I took pictures of all black boards before erasing them. They are here.

16 Feb 2010
Edwards curves; proof that denominators cannot vanish, points of finite order; generalization of curve equation to ax²+y²=1+dx²y². Attention, this model is called twisted Edwards curve (I left out the 'twisted' in the definition); ElGamal encryption; number of points; general musings about how to do things in practice.
I took pictures of all black boards before erasing them. They are here.

23 Feb 2010
Affine and projective space, Zariski topology, connections between affine and projective space, varieties, Jacobi criterion. Some reading material is posted under literature (chapter 4 of HEHCC and preprint with Frey).
I took pictures of all black boards before erasing them.
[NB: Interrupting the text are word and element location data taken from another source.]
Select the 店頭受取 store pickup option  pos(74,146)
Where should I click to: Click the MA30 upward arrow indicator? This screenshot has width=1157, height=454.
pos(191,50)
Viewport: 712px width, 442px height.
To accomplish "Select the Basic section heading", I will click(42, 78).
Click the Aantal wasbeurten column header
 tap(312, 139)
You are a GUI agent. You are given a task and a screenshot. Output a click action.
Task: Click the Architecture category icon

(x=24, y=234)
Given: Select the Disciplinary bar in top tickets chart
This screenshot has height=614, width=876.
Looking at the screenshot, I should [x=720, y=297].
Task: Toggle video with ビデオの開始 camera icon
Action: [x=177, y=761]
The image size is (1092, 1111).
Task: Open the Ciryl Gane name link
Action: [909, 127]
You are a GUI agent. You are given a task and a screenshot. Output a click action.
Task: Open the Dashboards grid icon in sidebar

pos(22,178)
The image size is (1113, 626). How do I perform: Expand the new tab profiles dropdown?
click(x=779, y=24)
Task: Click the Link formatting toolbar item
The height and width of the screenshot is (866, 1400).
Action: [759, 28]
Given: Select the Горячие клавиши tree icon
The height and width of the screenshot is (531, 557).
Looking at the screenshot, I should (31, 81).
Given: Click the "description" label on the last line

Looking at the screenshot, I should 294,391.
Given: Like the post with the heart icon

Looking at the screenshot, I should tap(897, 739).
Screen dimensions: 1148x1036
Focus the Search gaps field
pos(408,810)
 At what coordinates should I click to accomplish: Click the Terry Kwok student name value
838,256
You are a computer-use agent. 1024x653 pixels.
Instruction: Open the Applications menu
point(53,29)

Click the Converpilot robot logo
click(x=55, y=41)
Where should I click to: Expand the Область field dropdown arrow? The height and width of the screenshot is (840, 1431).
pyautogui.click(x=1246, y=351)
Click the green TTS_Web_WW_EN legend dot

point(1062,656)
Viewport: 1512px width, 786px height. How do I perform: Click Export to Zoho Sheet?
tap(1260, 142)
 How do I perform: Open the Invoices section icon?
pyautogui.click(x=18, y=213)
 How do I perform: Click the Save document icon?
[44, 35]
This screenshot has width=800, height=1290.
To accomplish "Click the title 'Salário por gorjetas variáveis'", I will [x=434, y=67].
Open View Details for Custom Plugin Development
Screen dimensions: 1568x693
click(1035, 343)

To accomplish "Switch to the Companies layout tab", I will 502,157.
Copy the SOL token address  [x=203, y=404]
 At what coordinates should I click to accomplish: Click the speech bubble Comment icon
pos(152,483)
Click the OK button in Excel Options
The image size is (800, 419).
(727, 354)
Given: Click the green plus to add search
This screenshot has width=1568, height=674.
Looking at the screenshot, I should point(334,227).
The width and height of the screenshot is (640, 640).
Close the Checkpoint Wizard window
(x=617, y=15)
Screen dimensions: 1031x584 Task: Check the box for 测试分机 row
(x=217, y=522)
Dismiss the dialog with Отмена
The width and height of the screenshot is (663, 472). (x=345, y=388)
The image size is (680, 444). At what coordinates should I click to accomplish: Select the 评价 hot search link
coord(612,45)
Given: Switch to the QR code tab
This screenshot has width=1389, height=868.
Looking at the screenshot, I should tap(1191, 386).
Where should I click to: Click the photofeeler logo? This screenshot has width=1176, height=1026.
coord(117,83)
They are here.

02 Mar 2010
Varieties, irreducible vs. absolutely irreducible, function field of variety, field of constants, morphisms, Frobenius endomorphism, isomorphisms, rational functions, birational equivalences, Montgomery curves.
I took pictures of all black boards before erasing them. They are here.

09 Mar 2010
Model solutions of the homework; blow-ups of singularities; group of divisors, degree of a divisor, effective divisors.
I took pictures of all black boards before erasing them. They are here.

16 Mar 2010
Principal divisors, Riemann-Roch theorem, genus, Weierstrass form elliptic curves, divisor class group, operations in divisor class group of elliptic curve and representation of the classes. The slides showing the geometric interpretation of the addition on Edwards curves are here; the pictures start page 12. There is also a preprint giving more of the background.
I took pictures of all black boards before erasing them. They are here.

23 Mar 2010
Hyperelliptic curves, details on imaginary hyperelliptic curves (curve equation, involution, representation of divisor classes), pairings (definition, protocols, Tate pairing) The slides I used for the pairings description are here; some newer slides are here
I took pictures of all black boards before erasing them. They are here.